For a device requiring premarket approval, the notification required by section 510(k) of the Act, 21 U.S.C. § 360(k), is deemed satisfied when a PMA is pending before the agency, 21 CFR 807.81(b). The kind of information you need to submit in order to obtain approval or clearance for your device is described on the Internet at http://www.fda.gov/cdrh/devadvice/3122.html. The FDA will evaluate the information you submit and decide whether your product may be legally marketed.
Our office requests that Smith and Nephew immediately cease activities that result in the misbranding or adulteration of the Renasys Negative Pressure Wound Therapy System devices as listed above, such as the commercial distribution of the device for the uses discussed above.
Your firm should take prompt action to correct the violations addressed in this letter. Failure to promptly correct these violations may result in regulatory action being initiated by the FDA without further notice. These actions include, but are not limited to, seizure, injunction, and civil money penalties. Also, federal agencies may be advised of the issuance of Warning Letters about devices so that they may take this information into account when considering the award of contracts. Additionally, premarket approval applications for Class III devices to which the Quality System regulation violations are reasonably related will not be approved until the violations have been corrected. Requests for Certificates to Foreign Governments will not be granted until the violations related to the subject devices have been corrected.

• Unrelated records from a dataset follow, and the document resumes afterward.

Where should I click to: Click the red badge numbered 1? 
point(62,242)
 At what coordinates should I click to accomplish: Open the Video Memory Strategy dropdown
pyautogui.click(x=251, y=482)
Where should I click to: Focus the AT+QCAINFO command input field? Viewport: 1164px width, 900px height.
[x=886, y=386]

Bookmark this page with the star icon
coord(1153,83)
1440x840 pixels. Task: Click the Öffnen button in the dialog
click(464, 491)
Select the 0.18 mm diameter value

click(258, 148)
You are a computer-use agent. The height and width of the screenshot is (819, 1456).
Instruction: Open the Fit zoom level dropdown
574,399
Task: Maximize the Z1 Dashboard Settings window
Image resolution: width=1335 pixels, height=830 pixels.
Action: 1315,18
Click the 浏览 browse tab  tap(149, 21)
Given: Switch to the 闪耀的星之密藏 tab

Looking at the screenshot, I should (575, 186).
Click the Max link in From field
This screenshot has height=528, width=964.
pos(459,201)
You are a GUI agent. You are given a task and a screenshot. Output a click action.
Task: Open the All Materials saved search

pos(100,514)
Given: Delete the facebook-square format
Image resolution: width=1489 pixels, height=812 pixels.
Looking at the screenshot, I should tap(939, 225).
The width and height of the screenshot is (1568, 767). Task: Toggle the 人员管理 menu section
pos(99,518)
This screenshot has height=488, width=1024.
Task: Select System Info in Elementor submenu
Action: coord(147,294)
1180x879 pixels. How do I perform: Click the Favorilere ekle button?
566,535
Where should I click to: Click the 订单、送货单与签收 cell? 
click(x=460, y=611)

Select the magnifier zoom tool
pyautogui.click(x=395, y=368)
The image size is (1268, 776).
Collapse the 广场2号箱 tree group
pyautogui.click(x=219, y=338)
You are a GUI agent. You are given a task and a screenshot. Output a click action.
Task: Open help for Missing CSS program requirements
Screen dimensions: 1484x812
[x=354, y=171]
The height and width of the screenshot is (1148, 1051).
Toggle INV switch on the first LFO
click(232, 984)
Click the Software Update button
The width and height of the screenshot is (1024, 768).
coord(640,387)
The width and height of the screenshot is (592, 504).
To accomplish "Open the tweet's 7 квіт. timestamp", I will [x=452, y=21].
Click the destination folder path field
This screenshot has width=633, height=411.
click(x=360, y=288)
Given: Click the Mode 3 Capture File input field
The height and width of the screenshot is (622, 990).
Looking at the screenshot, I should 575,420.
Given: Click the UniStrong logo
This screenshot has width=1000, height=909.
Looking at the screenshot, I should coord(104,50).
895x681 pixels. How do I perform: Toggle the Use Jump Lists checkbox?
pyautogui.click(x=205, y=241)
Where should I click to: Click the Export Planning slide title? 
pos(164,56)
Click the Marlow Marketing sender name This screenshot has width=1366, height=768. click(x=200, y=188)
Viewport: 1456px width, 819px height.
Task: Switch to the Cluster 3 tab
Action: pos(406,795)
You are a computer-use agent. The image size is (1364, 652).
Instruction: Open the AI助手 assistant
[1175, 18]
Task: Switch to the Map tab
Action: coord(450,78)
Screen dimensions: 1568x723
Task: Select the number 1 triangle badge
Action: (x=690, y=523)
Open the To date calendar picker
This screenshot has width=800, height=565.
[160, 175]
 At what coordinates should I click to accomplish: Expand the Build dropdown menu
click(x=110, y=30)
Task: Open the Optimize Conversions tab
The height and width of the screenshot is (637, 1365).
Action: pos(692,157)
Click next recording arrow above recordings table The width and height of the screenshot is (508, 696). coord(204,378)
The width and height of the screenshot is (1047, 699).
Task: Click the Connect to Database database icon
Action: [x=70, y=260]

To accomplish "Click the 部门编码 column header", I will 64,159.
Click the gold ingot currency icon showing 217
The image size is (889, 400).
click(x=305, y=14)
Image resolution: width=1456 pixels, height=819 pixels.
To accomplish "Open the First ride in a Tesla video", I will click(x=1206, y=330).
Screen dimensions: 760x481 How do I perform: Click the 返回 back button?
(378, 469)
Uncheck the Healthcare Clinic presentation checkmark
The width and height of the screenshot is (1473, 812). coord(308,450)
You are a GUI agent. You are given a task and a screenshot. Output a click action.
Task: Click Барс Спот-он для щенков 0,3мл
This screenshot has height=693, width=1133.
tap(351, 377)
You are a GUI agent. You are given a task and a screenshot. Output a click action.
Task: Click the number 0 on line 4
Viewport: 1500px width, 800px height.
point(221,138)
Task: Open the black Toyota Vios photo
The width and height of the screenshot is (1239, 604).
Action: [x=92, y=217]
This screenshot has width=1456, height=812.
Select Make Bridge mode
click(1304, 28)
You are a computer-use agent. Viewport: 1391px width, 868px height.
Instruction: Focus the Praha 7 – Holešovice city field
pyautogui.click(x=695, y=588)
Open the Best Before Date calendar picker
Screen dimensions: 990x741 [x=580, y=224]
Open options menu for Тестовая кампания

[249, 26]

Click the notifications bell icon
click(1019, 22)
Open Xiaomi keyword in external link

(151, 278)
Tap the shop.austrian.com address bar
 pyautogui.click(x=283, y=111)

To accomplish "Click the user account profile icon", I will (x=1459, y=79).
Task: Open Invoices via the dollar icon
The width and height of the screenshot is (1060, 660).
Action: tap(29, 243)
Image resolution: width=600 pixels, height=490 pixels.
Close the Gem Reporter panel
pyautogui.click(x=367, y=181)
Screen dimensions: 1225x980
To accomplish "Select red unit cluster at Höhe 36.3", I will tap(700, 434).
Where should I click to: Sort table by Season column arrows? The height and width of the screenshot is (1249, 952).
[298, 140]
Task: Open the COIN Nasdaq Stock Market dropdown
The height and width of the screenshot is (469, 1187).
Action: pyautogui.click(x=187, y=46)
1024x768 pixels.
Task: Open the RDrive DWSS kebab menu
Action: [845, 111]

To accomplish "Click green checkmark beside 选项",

Please notify this office in writing within fifteen business days from the date you receive this letter of the specific steps your firm has taken to correct the noted violations, as well as an explanation of how your firm plans to prevent these violations, or similar violations, from occurring again. Include documentation of the corrections and/or corrective actions (which must address systemic problems) that your firm has taken. If your firm’s planned corrections and/or corrective actions will occur over time, please include a timetable for implementation of those activities. If corrections and/or corrective actions cannot be completed within fifteen business days, state the reason for the delay and the time within which these activities will be completed. Your firm’s response should be comprehensive and address all violations included in this Warning Letter.
Please send your written reply to the Food and Drug Administration, Attention: Carla Norris, Compliance Officer, 555 Winderley Place, Suite 200, Maitland, Florida, 32751. If you have any questions regarding this letter, please contact Ms. Norris at (407) 475-4730.
Finally, you should know that this letter is not intended to be an all-inclusive list of the violations at your firm’s facility. It is your firm’s responsibility to ensure compliance with applicable laws and regulations administered by FDA. The specific violations noted in this letter and in the Inspectional Observations, FDA 483, issued at the close of the inspection may be symptomatic of serious problems in your firm’s manufacturing and quality management systems. Your firm should investigate and determine the causes of the violations, and take prompt actions to correct the violations and bring the products into compliance.